TASK PROMPT: Below are the entries; give again exactly the lines from the one mentioning "Given: Delete the" through the one mentioning "Screen dimensions: 615x358", inclusive.

INFORMATION:

BEGIN

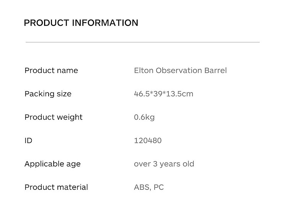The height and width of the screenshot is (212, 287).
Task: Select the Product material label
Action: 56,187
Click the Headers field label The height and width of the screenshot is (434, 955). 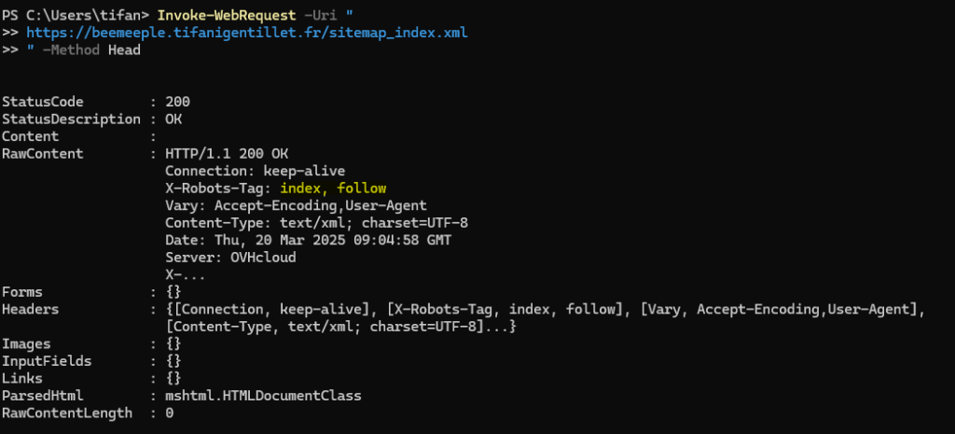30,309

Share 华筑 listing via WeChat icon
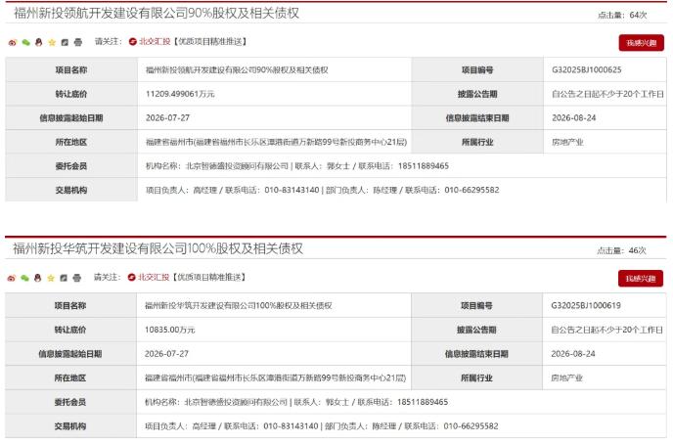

END
BEGIN

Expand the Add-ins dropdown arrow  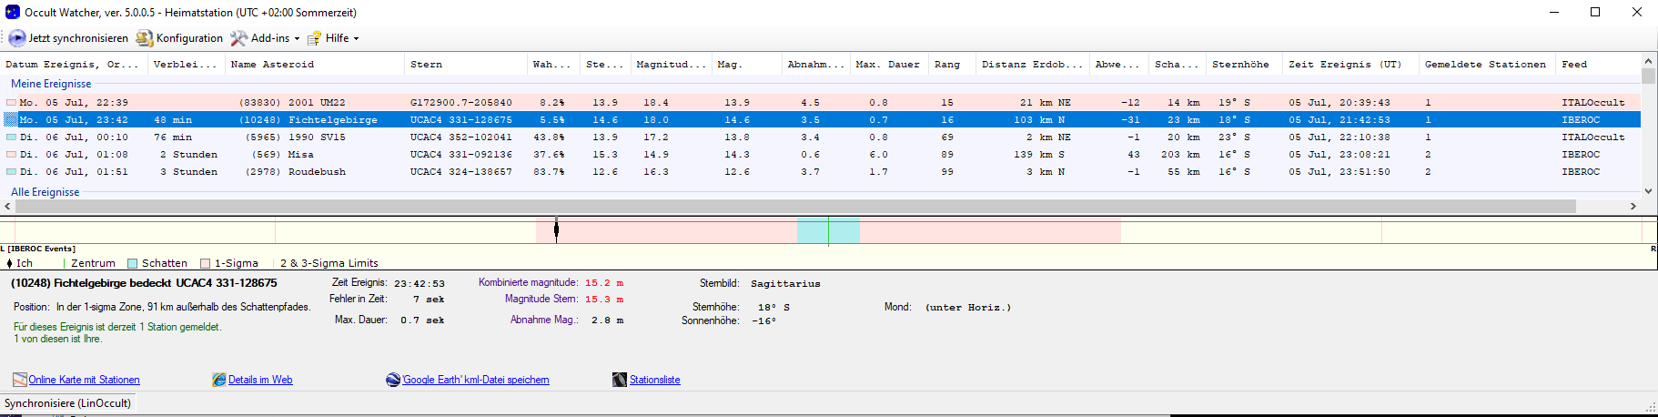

END
BEGIN

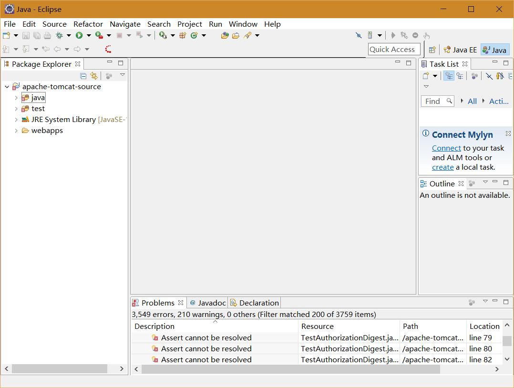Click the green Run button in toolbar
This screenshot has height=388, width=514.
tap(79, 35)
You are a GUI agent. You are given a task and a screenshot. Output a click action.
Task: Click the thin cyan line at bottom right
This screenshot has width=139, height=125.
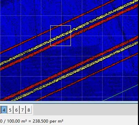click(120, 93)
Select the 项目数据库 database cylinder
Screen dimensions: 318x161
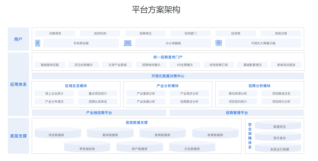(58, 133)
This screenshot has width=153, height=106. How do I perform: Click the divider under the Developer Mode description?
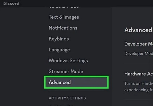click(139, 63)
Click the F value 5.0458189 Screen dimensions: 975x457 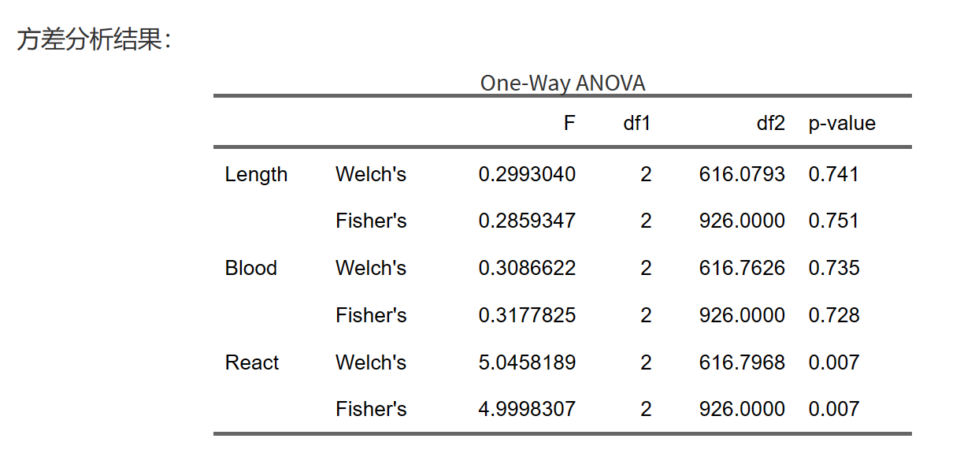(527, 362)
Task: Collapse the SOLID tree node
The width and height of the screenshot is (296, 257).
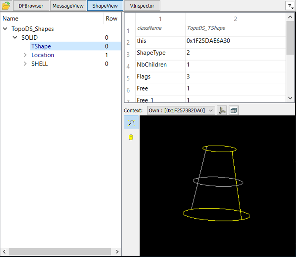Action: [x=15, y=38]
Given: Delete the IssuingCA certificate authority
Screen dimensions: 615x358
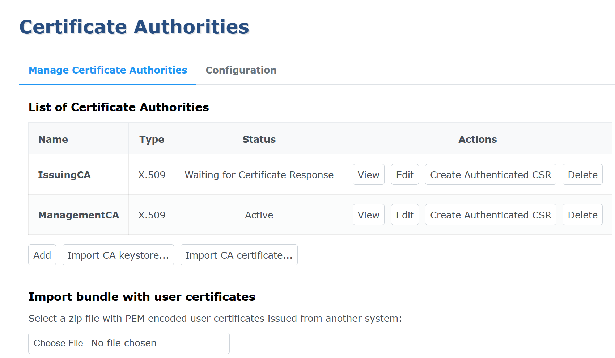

END

RESPONSE AREA:
Given: Delete the IssuingCA certificate authority
Screen dimensions: 615x358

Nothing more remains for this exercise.